## EXERCISE DIRECTIONS
What you return should match every entry, character for character.
━━━━━ DATASET EXCERPTS
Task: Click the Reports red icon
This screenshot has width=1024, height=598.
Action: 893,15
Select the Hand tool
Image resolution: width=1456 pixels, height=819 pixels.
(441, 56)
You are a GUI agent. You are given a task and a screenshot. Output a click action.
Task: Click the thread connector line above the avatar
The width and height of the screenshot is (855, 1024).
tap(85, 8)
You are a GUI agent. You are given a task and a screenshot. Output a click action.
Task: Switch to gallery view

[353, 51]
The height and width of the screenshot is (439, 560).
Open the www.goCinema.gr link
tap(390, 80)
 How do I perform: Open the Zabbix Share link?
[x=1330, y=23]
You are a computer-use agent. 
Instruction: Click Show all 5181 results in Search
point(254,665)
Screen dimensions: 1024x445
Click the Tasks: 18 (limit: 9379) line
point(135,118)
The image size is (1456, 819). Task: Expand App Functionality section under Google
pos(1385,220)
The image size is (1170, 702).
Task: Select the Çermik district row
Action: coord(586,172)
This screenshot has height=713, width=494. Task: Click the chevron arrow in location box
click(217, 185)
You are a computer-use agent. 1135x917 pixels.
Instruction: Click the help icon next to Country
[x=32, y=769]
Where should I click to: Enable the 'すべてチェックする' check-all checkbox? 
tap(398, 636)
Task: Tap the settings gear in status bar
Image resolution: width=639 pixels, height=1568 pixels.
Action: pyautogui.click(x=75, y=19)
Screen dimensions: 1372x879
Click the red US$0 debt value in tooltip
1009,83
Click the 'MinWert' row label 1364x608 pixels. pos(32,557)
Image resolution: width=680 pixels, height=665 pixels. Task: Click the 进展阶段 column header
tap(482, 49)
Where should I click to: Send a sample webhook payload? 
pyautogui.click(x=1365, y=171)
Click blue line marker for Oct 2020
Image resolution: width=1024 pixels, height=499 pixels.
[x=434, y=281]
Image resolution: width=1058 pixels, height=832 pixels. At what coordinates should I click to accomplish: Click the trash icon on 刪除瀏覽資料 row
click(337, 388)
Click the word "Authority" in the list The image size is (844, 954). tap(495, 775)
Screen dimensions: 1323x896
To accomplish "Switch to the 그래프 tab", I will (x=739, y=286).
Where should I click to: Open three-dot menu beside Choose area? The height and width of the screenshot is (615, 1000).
━━━━━━━━━━
## SOLUTION
Task: Click the Reports red icon
This screenshot has width=1024, height=598.
Action: 893,15
Select the Hand tool
Image resolution: width=1456 pixels, height=819 pixels.
(441, 56)
You are a GUI agent. You are given a task and a screenshot. Output a click action.
Task: Click the thread connector line above the avatar
The width and height of the screenshot is (855, 1024).
tap(85, 8)
You are a GUI agent. You are given a task and a screenshot. Output a click action.
Task: Switch to gallery view

[353, 51]
The height and width of the screenshot is (439, 560).
Open the www.goCinema.gr link
tap(390, 80)
 How do I perform: Open the Zabbix Share link?
[x=1330, y=23]
You are a computer-use agent. 
Instruction: Click Show all 5181 results in Search
point(254,665)
Screen dimensions: 1024x445
Click the Tasks: 18 (limit: 9379) line
point(135,118)
The image size is (1456, 819). Task: Expand App Functionality section under Google
pos(1385,220)
The image size is (1170, 702).
Task: Select the Çermik district row
Action: coord(586,172)
This screenshot has height=713, width=494. Task: Click the chevron arrow in location box
click(217, 185)
You are a computer-use agent. 1135x917 pixels.
Instruction: Click the help icon next to Country
[x=32, y=769]
Where should I click to: Enable the 'すべてチェックする' check-all checkbox? 
tap(398, 636)
Task: Tap the settings gear in status bar
Image resolution: width=639 pixels, height=1568 pixels.
Action: pyautogui.click(x=75, y=19)
Screen dimensions: 1372x879
Click the red US$0 debt value in tooltip
1009,83
Click the 'MinWert' row label 1364x608 pixels. pos(32,557)
Image resolution: width=680 pixels, height=665 pixels. Task: Click the 进展阶段 column header
tap(482, 49)
Where should I click to: Send a sample webhook payload? 
pyautogui.click(x=1365, y=171)
Click blue line marker for Oct 2020
Image resolution: width=1024 pixels, height=499 pixels.
[x=434, y=281]
Image resolution: width=1058 pixels, height=832 pixels. At what coordinates should I click to accomplish: Click the trash icon on 刪除瀏覽資料 row
click(337, 388)
Click the word "Authority" in the list The image size is (844, 954). tap(495, 775)
Screen dimensions: 1323x896
To accomplish "Switch to the 그래프 tab", I will (x=739, y=286).
Where should I click to: Open three-dot menu beside Choose area? The height and width of the screenshot is (615, 1000).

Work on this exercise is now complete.